English and Chinese are available.

### 1. Defination of Constants

`b`

，base(radix)，2 or 10`p`

，precision`emax`

，max value of exponent`emin`

，min value of exponent

For all floating-point format，`emin = 1- emax`

### 2. Representation of floating-point format

Floating-point format is consisted of radix, encoding bits. (i.e. binary64)

Floating-point number should be represent to this:

**(−1) ^{s} × b^{e}×m**

- S: is 0 or 1
- e: emin <= e <= emax
- m is a number represented by a digit string of the form d
_{0}・d_{1}d_{2}...d_{p-1}where d_{i}is an integer digit 0<= d_{i}<=b(therefor 0 <= m <=b)- Two infinities, +∞ and −∞.
- Two NaNs(Not a numbers), qNaN (quiet) and sNaN (signaling)

### 3. Binary Floating Number

The binary floating-point format is the familiar representation, which is also the standard of IEEE754-1985.

A binary floating-point number will be represented in this form:

- S:
**sign**1-bit - E:
**exponent**w-bit E = e + bias - T:
**tail**t-bit t = p - 1, T = d1d2⋯dp−1 [d_{i}: binary number]

Param | binary16 | binary32 | binary64 | binary128 | binary{k} |
---|---|---|---|---|---|

k | 16 | 32 | 64 | 128 | k, 32\ |

p | 11 | 24 | 53 | 113 | k-round(4log2 k)+13 |

emax | 15 | 127 | 1023 | 16383 | 2^{k-p-1}-1 |

bias | 15 | 127 | 1023 | 16383 | emax |

sign bit | 1 | 1 | 1 | 1 | 1 |

w | 5 | 8 | 11 | 15 | round(4log2 k)−13 |

t | 10 | 23 | 52 | 112 | k-w-1 |

###
**Example of binary32**

#### 1). Normalized number

E is an 8-bit unsigned integer, representing a range of 0 to 255, and E-bias is a range of -127 to 128

E_{0} ~ E_{ W-1 } **is not all 0** (E = 0, E-bias is -127) or **is not all 1** (E = 255, E-bias is 128).

### GIVEN ENTRIES:
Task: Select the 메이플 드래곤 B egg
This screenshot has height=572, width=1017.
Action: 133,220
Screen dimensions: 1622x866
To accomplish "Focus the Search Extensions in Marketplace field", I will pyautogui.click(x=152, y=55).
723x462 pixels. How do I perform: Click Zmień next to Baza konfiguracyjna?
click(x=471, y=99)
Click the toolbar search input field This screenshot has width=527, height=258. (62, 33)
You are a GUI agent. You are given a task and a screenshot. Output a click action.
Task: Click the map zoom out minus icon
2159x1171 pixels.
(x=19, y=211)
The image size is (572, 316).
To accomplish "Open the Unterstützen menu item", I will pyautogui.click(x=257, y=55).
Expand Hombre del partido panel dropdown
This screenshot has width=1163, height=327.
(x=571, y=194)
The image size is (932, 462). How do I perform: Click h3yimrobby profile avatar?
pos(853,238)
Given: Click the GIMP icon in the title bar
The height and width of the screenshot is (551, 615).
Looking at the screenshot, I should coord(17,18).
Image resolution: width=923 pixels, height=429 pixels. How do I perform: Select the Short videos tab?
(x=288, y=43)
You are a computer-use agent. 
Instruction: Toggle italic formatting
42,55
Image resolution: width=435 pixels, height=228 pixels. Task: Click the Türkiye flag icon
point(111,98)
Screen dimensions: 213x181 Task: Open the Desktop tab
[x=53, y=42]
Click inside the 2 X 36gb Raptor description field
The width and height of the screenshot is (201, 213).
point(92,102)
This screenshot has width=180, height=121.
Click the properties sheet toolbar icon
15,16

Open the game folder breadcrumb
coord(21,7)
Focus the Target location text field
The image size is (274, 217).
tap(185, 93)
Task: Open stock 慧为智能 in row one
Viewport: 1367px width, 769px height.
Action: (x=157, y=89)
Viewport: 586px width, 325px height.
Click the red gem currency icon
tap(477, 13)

### WORK TO DO:
a. In the floating-point notes, what range of values does the 8-bit unsigned integer E represent in the binary32 example?
b. From the floating-point notes, extract the part that opens with the words containing "Floating-point number should" and closes with "standard of IEEE754-1985.", copying it word for word.

### RESULTS OF THE EXERCISE:
a. 0 to 255

b.
Floating-point number should be represent to this:

**(−1) ^{s} × b^{e}×m**

- S: is 0 or 1
- e: emin <= e <= emax
- m is a number represented by a digit string of the form d
_{0}・d_{1}d_{2}...d_{p-1}where d_{i}is an integer digit 0<= d_{i}<=b(therefor 0 <= m <=b)- Two infinities, +∞ and −∞.
- Two NaNs(Not a numbers), qNaN (quiet) and sNaN (signaling)

### 3. Binary Floating Number

The binary floating-point format is the familiar representation, which is also the standard of IEEE754-1985.